Spain is set to legislate to give employee rights to gig economy workers and unions in the country a far greater influence over how the gig economy operates.
Labour minister Yolanda Diaz said on 11 March that platform workers would be given employee status while unions would gain the right to access algorithms used by companies such as Uber to manage their workforce. This will enable them to prevent workers from being underpaid when demand for their services falls and to monitor working conditions.
“We will be the first country in the EU to legislate on this issue in such an ambitious way,” said Díaz. She added that such workers “will be employees with all the corresponding rights . . . and the social protection that they do not have now.”
The legislation will reflect a Spanish supreme court ruling last September that ruled people working for Barcelona-based food delivery app Glovo were employees, a decision that could enable such workers to gain formal contracts and benefits.

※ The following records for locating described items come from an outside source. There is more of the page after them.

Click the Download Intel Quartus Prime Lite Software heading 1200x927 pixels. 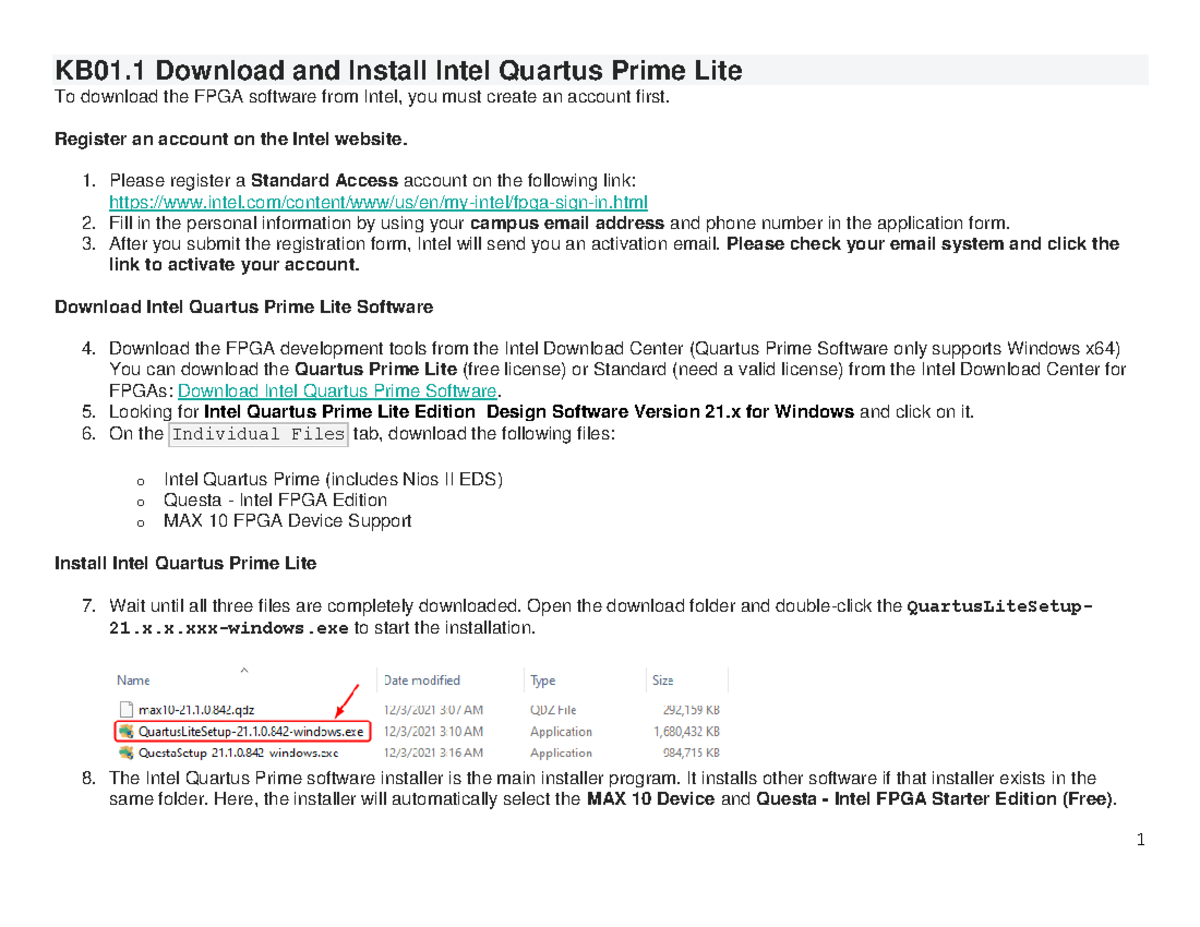(x=243, y=307)
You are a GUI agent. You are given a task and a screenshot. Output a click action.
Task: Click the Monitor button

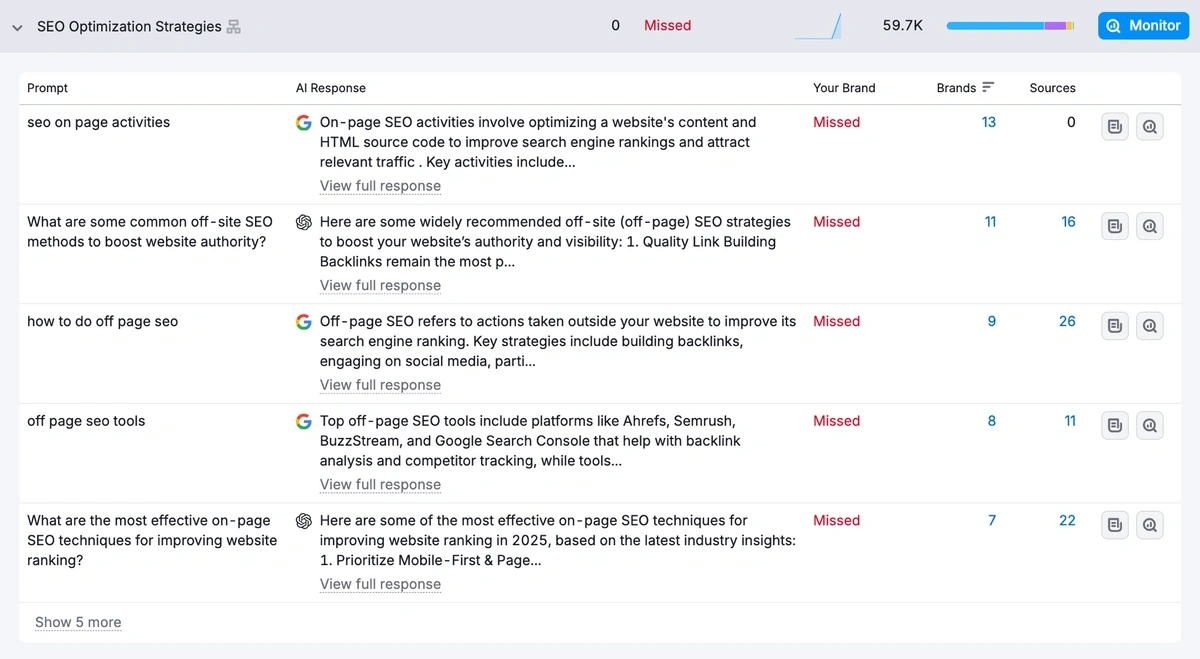click(1144, 26)
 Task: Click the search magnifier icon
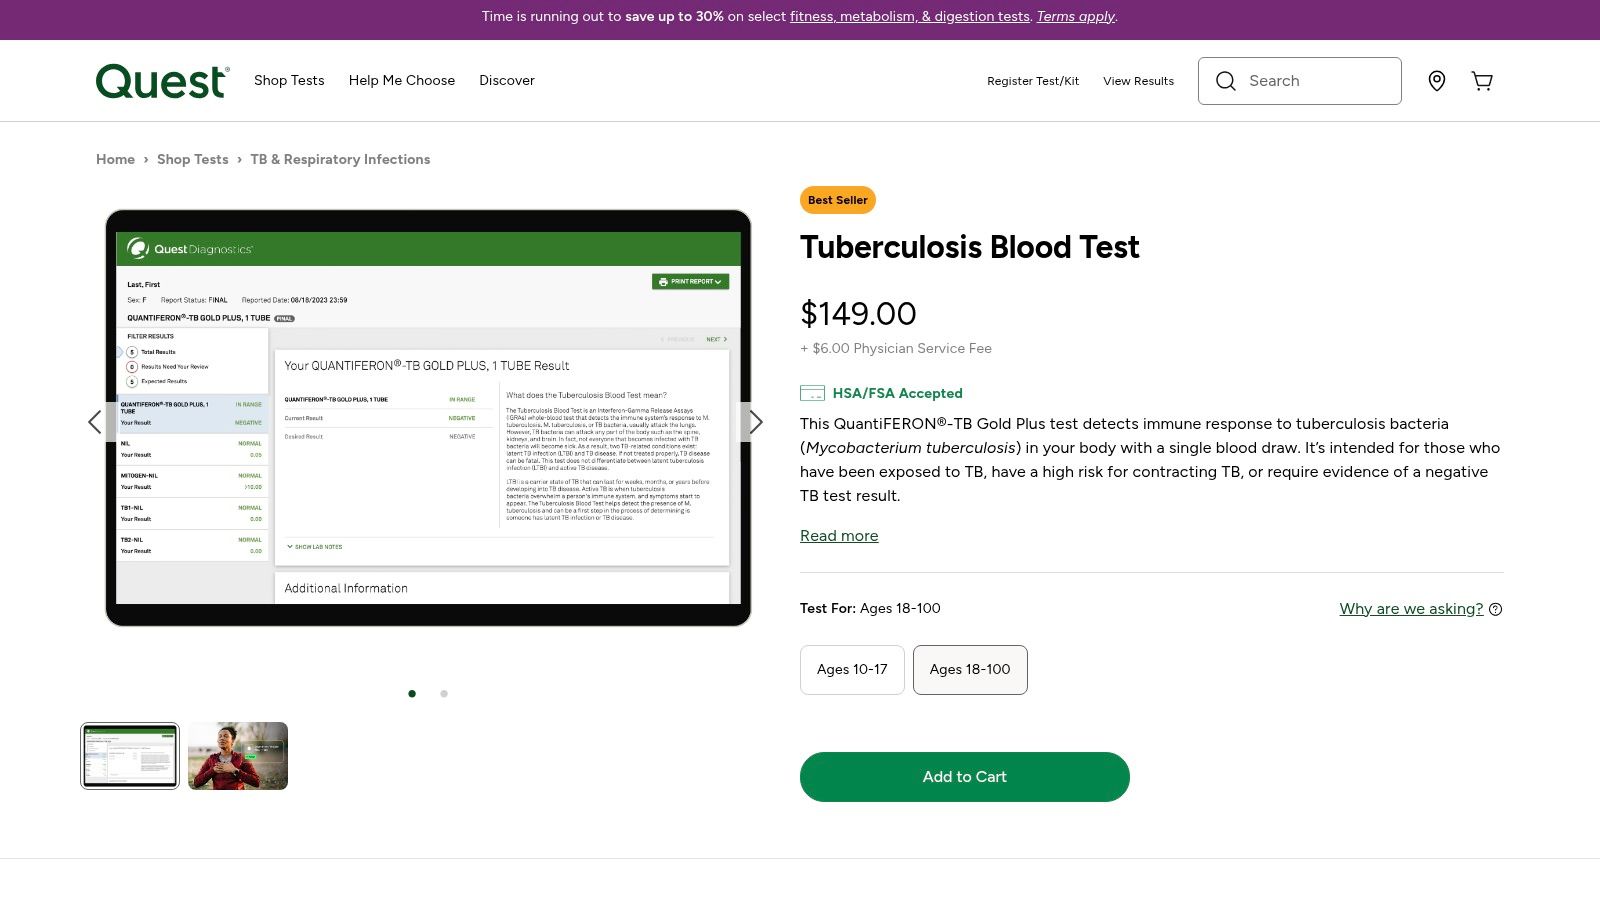[x=1225, y=81]
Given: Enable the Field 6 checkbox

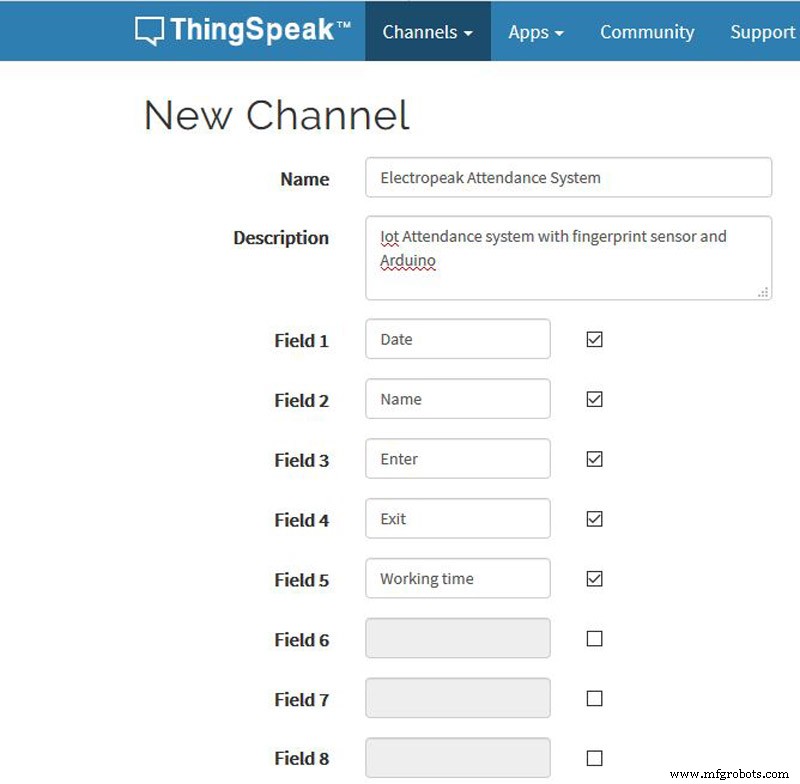Looking at the screenshot, I should click(594, 639).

“It will make it possible to avoid, as is currently the case, algorithmic punishments for workers who work in certain time slots, penalties for performance that can be biased, or even the simple fact of promoting or going on strike,” Diaz said.
Gig economy firms were critical of the announcement. Glovo accused ministers of “putting up barriers and creating additional difficulties for the services that have acted as a life support system” during the Coronavirus pandemic.

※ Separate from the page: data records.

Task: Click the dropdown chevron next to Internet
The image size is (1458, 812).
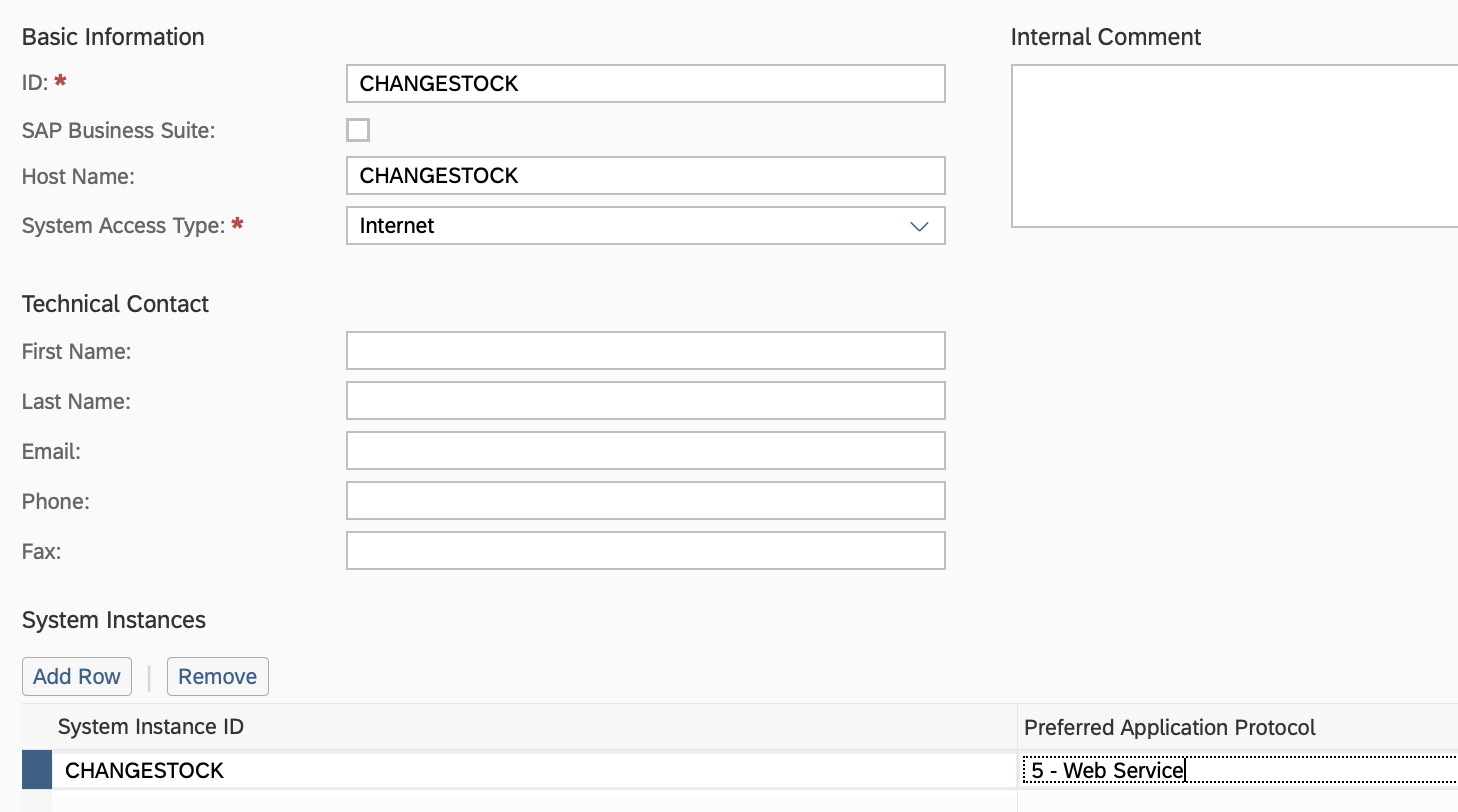Action: tap(919, 227)
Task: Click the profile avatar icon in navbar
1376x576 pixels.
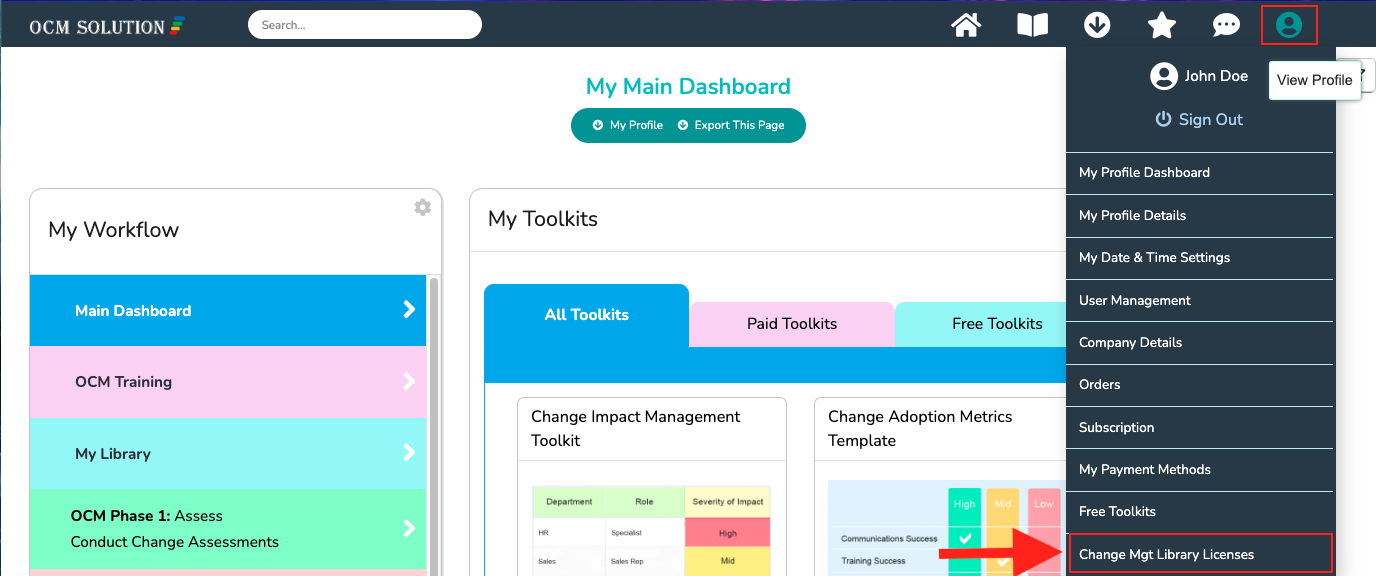Action: 1289,24
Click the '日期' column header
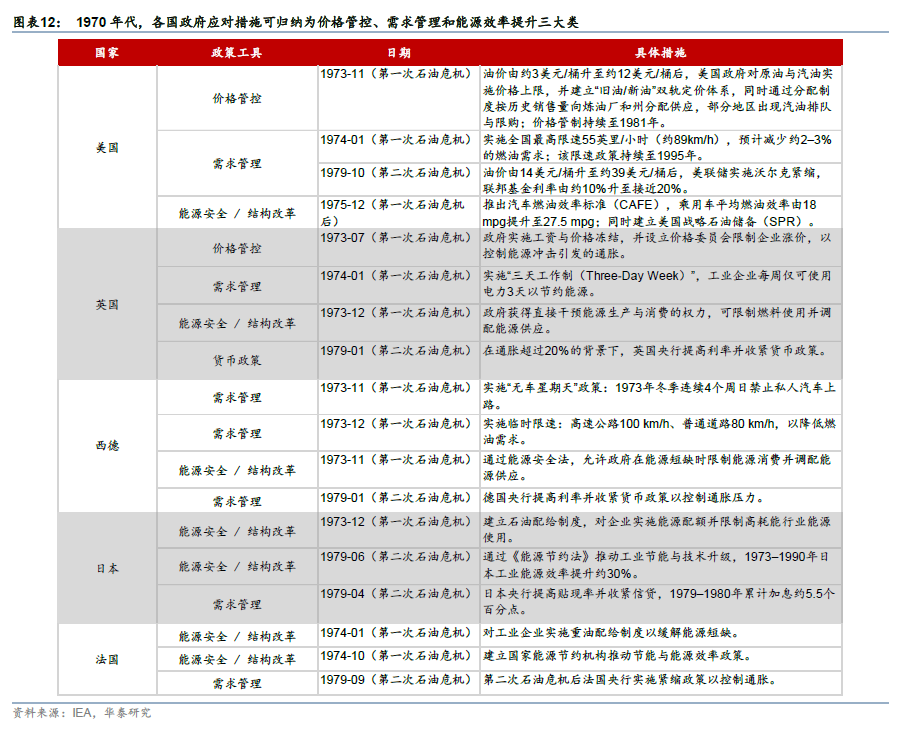901x731 pixels. (397, 51)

Sacha Michaud, the platform’s co-founder, said that Spain had taken a more radical position than other EU governments but conceded that “regulation is necessary”. He added that platforms and workers had not been “approached to be a part of the solution”.
Uber claimed it wanted its platform users to have more rights but warned the proposals would eliminate the gig economy. “We want to work with all relevant parties across the country to improve independent work, instead of eliminating it,” it said. “We are fully committed to raising the standard of work and giving independent workers more benefits while preserving flexibility and control.” It stated that a large proportion of gig economy jobs would disappear under the changes.
According to Reuters’ sources, Deliveroo and Uber Eats have been exploring alternatives such as outsourcing or using temporary employment agencies to get around any legislation that may affect their working model.
Diaz said once the legislation was ready for cabinet approval – which was not thought to be imminent – companies would have 90 days to put the necessary changes in place. However, the legal changes would have to be endorsed by Spain’s parliament.
Last month there were two significant developments concerning the gig economy: the EU’s executive body, the European Commission, announced a consultation over the rights of platform-based workers which will probably lead to legislation and the UK’s supreme court ruled Uber employees were workers and not self-employed. Similar court battles to those in the UK have taken place in France, Italy, Germany, and the Netherlands.